— Start of Data excerpts —

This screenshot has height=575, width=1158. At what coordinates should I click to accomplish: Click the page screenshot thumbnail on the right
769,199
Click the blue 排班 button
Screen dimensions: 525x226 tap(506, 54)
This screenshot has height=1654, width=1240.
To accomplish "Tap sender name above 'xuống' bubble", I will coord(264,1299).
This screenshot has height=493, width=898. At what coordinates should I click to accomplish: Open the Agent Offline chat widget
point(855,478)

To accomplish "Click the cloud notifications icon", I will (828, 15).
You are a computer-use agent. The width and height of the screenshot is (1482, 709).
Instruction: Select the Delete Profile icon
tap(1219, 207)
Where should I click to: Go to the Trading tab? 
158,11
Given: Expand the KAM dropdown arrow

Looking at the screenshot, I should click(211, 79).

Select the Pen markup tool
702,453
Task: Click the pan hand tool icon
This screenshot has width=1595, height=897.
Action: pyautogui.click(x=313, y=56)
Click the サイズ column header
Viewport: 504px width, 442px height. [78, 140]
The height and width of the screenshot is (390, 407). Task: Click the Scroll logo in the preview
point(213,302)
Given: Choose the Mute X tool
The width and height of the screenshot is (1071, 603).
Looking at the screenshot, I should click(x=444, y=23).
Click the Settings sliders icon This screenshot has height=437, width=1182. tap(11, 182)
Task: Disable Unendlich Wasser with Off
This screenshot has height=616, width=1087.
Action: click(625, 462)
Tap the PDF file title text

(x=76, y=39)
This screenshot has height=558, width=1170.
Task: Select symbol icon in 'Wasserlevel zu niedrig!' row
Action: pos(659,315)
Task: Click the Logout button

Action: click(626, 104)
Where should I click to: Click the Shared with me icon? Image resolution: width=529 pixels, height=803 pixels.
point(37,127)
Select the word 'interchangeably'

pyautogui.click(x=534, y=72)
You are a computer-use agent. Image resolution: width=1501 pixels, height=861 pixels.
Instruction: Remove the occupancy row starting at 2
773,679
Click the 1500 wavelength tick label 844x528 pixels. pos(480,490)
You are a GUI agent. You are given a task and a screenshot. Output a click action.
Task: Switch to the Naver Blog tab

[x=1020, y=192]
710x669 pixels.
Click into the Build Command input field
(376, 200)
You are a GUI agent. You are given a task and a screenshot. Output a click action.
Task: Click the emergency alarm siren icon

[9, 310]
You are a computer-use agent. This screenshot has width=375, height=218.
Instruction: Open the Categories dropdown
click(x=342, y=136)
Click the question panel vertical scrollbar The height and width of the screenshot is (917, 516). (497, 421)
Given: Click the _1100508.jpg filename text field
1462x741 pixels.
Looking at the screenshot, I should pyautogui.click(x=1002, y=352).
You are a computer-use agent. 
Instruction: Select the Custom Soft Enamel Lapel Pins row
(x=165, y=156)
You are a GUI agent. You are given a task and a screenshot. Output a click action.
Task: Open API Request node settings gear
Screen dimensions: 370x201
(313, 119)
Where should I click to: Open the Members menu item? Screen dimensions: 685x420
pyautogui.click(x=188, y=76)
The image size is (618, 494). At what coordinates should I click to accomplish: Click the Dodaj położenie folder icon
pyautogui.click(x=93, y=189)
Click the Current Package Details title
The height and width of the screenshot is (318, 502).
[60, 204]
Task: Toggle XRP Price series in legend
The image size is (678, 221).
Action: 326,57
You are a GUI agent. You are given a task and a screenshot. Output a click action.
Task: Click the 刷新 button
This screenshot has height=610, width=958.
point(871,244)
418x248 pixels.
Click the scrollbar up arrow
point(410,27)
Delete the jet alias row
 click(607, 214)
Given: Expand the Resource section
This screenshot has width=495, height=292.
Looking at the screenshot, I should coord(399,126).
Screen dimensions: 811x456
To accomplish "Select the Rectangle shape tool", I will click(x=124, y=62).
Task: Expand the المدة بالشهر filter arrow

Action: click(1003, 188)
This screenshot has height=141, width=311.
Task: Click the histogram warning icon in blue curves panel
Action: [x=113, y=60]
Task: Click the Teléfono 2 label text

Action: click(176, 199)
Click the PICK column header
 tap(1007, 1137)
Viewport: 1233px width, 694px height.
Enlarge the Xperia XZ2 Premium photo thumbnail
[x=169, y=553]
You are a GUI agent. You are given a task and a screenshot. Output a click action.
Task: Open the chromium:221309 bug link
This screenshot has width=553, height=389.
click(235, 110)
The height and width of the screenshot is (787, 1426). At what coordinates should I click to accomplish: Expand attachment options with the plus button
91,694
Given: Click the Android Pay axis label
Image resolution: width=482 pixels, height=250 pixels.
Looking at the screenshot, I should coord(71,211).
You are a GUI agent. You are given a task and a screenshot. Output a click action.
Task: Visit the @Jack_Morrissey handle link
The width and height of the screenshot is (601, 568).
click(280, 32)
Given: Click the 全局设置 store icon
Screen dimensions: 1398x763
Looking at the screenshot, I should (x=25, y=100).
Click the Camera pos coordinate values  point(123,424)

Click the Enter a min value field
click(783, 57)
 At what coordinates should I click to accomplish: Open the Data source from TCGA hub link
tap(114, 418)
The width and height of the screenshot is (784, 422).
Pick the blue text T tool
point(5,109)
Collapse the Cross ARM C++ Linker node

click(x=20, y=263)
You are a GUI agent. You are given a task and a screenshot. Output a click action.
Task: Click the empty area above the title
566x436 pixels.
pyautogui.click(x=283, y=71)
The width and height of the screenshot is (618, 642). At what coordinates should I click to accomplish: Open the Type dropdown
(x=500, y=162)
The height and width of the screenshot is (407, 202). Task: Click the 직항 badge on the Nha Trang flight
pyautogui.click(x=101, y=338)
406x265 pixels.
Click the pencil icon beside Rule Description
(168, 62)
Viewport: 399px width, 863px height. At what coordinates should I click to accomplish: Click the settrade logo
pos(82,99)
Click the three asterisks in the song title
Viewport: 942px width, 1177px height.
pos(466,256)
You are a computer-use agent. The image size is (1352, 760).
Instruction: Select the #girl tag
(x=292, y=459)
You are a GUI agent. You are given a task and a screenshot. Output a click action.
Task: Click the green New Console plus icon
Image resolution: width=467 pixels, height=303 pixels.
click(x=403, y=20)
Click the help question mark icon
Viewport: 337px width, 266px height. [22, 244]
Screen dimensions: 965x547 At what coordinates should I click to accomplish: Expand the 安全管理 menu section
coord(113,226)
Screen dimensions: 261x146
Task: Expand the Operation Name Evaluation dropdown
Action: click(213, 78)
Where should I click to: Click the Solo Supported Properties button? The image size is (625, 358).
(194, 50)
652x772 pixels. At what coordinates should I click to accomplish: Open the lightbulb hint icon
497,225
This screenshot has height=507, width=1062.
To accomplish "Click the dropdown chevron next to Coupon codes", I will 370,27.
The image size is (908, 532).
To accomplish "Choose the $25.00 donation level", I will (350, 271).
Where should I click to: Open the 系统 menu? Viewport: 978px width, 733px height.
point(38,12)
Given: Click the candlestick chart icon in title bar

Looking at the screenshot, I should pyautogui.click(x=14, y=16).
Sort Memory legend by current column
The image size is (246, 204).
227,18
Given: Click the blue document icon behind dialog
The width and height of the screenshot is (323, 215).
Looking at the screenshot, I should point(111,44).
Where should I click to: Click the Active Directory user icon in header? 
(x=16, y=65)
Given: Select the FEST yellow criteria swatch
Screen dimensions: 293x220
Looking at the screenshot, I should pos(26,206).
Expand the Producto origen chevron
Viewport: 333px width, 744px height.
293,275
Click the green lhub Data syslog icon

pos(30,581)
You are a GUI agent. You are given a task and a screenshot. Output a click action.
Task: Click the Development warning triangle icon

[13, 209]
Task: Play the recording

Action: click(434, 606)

— End of Data excerpts —

Exercise description: Retype the source records above, from the line with "This screenshot has height=493, width=898." up to and including the line with "Click the Settings", character for character.

Response to the exercise:
This screenshot has height=493, width=898. At what coordinates should I click to accomplish: Open the Agent Offline chat widget
point(855,478)

To accomplish "Click the cloud notifications icon", I will (828, 15).
You are a computer-use agent. The width and height of the screenshot is (1482, 709).
Instruction: Select the Delete Profile icon
tap(1219, 207)
Where should I click to: Go to the Trading tab? 
158,11
Given: Expand the KAM dropdown arrow

Looking at the screenshot, I should click(211, 79).

Select the Pen markup tool
702,453
Task: Click the pan hand tool icon
This screenshot has width=1595, height=897.
Action: pyautogui.click(x=313, y=56)
Click the サイズ column header
Viewport: 504px width, 442px height. [78, 140]
The height and width of the screenshot is (390, 407). Task: Click the Scroll logo in the preview
point(213,302)
Given: Choose the Mute X tool
The width and height of the screenshot is (1071, 603).
Looking at the screenshot, I should click(x=444, y=23).
Click the Settings sliders icon This screenshot has height=437, width=1182. tap(11, 182)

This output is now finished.